━━ Input for this task
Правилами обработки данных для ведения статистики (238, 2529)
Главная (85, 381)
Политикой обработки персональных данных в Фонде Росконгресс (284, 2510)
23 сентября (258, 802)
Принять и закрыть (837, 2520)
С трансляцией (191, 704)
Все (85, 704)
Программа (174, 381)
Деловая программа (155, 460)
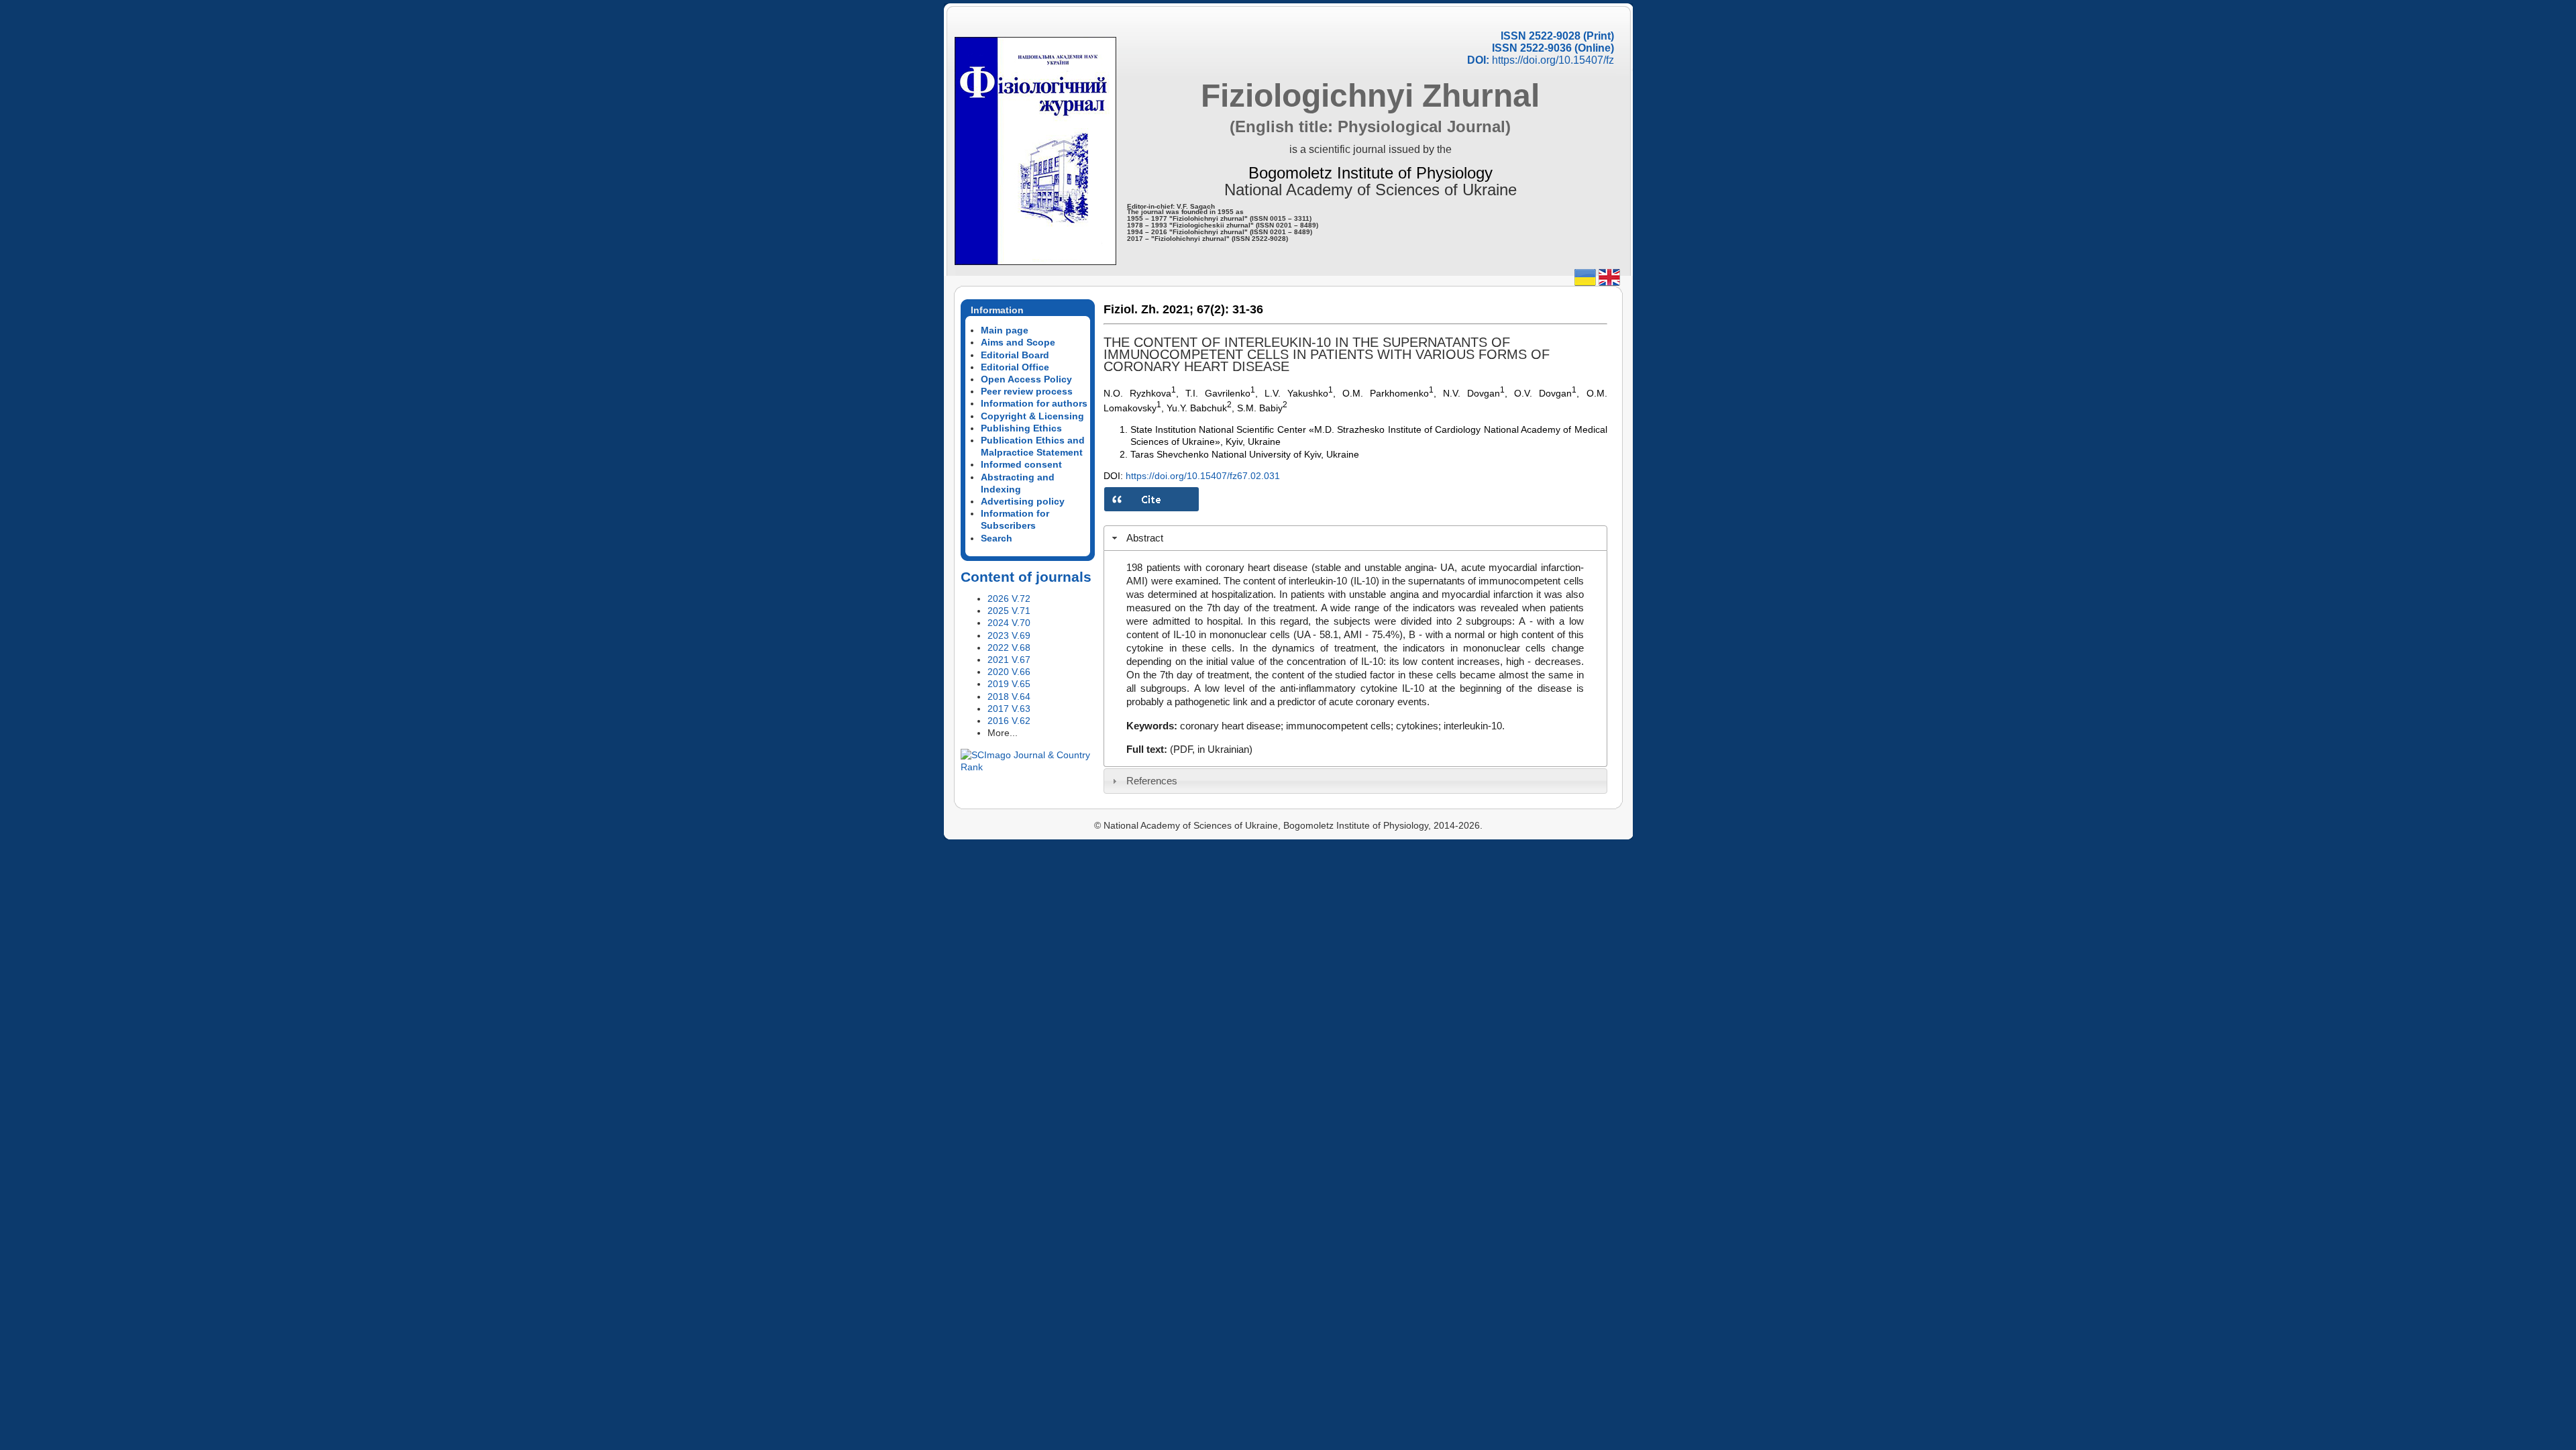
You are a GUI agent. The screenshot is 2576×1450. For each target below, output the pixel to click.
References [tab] (1151, 780)
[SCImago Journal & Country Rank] (1028, 767)
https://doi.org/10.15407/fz (1553, 60)
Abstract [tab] (1144, 537)
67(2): (1213, 309)
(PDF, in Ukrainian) (1211, 749)
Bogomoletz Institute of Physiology (1370, 173)
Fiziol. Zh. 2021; (1148, 309)
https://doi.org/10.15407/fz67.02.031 (1203, 475)
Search (996, 538)
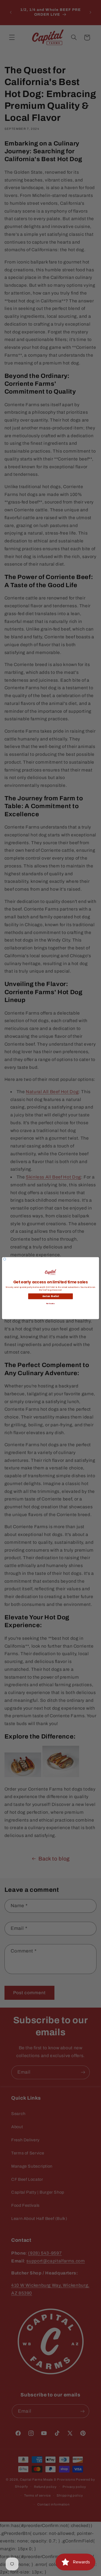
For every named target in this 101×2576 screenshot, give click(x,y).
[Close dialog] (4, 1259)
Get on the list (50, 1296)
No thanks (50, 1303)
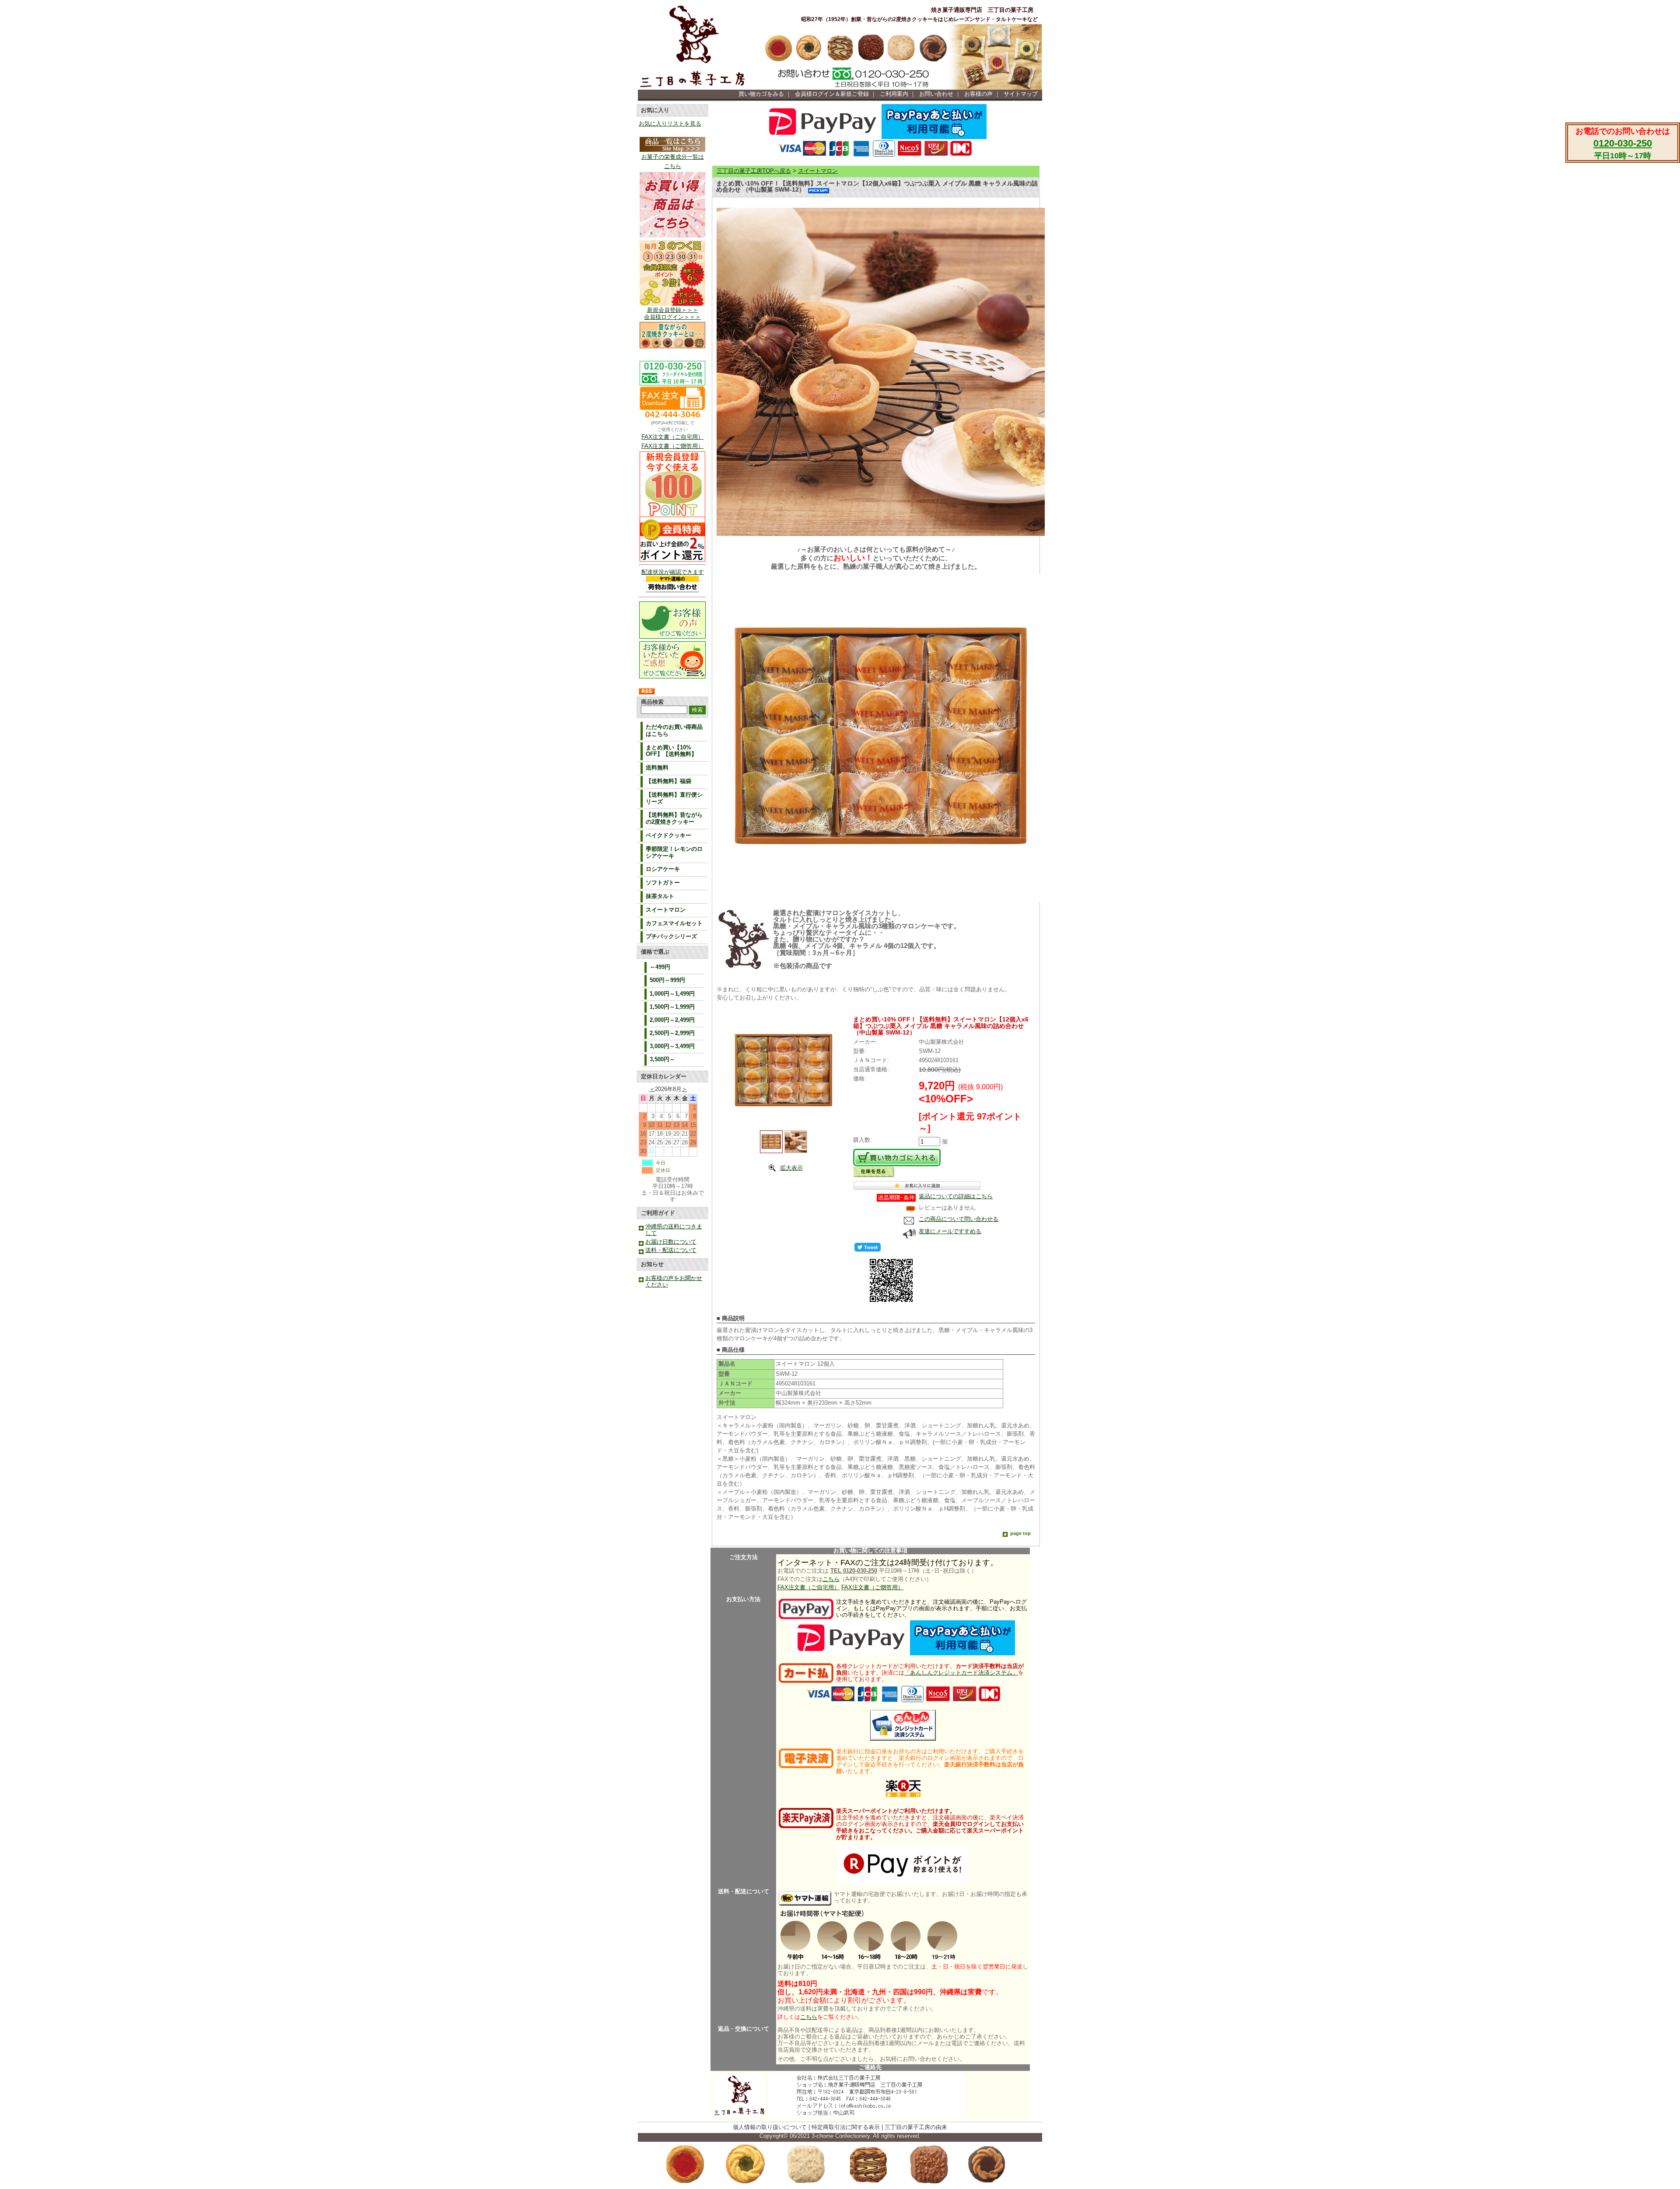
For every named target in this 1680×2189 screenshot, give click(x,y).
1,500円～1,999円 (672, 1007)
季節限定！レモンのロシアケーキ (674, 852)
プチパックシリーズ (671, 937)
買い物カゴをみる (761, 94)
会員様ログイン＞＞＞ (672, 317)
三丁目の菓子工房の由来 (916, 2127)
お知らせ (652, 1264)
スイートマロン (666, 910)
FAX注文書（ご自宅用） (672, 437)
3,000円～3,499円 (672, 1046)
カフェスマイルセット (674, 923)
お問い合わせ (936, 94)
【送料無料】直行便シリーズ (674, 798)
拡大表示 (791, 1168)
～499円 (660, 967)
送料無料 (657, 768)
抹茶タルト (660, 896)
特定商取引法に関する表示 (846, 2127)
━━━━
Exercise →
Transcribe all of the material exactly, leaving out whatever pictures it contains.

Written solution →
Правилами обработки данных для ведения статистики (238, 2529)
Главная (85, 381)
Политикой обработки персональных данных в Фонде Росконгресс (284, 2510)
23 сентября (258, 802)
Принять и закрыть (837, 2520)
С трансляцией (191, 704)
Все (85, 704)
Программа (174, 381)
Деловая программа (155, 460)
You are a GUI agent. The screenshot is 2576×1450. For each target below, output the pixel to click.
References [tab] (1151, 780)
[SCImago Journal & Country Rank] (1028, 767)
https://doi.org/10.15407/fz (1553, 60)
Abstract [tab] (1144, 537)
67(2): (1213, 309)
(PDF, in Ukrainian) (1211, 749)
Bogomoletz Institute of Physiology (1370, 173)
Fiziol. Zh. 2021; (1148, 309)
https://doi.org/10.15407/fz67.02.031 (1203, 475)
Search (996, 538)
For every named target in this 101×2576 screenshot, give click(x,y).
[Close dialog] (4, 1259)
Get on the list (50, 1296)
No thanks (50, 1303)
For every named target in this 1680×2189 screenshot, give click(x,y).
1,500円～1,999円 (672, 1007)
季節限定！レモンのロシアケーキ (674, 852)
プチパックシリーズ (671, 937)
買い物カゴをみる (761, 94)
会員様ログイン＞＞＞ (672, 317)
三丁目の菓子工房の由来 (916, 2127)
お知らせ (652, 1264)
スイートマロン (666, 910)
FAX注文書（ご自宅用） (672, 437)
3,000円～3,499円 (672, 1046)
カフェスマイルセット (674, 923)
お問い合わせ (936, 94)
【送料無料】直行便シリーズ (674, 798)
拡大表示 (791, 1168)
～499円 (660, 967)
送料無料 (657, 768)
抹茶タルト (660, 896)
特定商取引法に関する表示 (846, 2127)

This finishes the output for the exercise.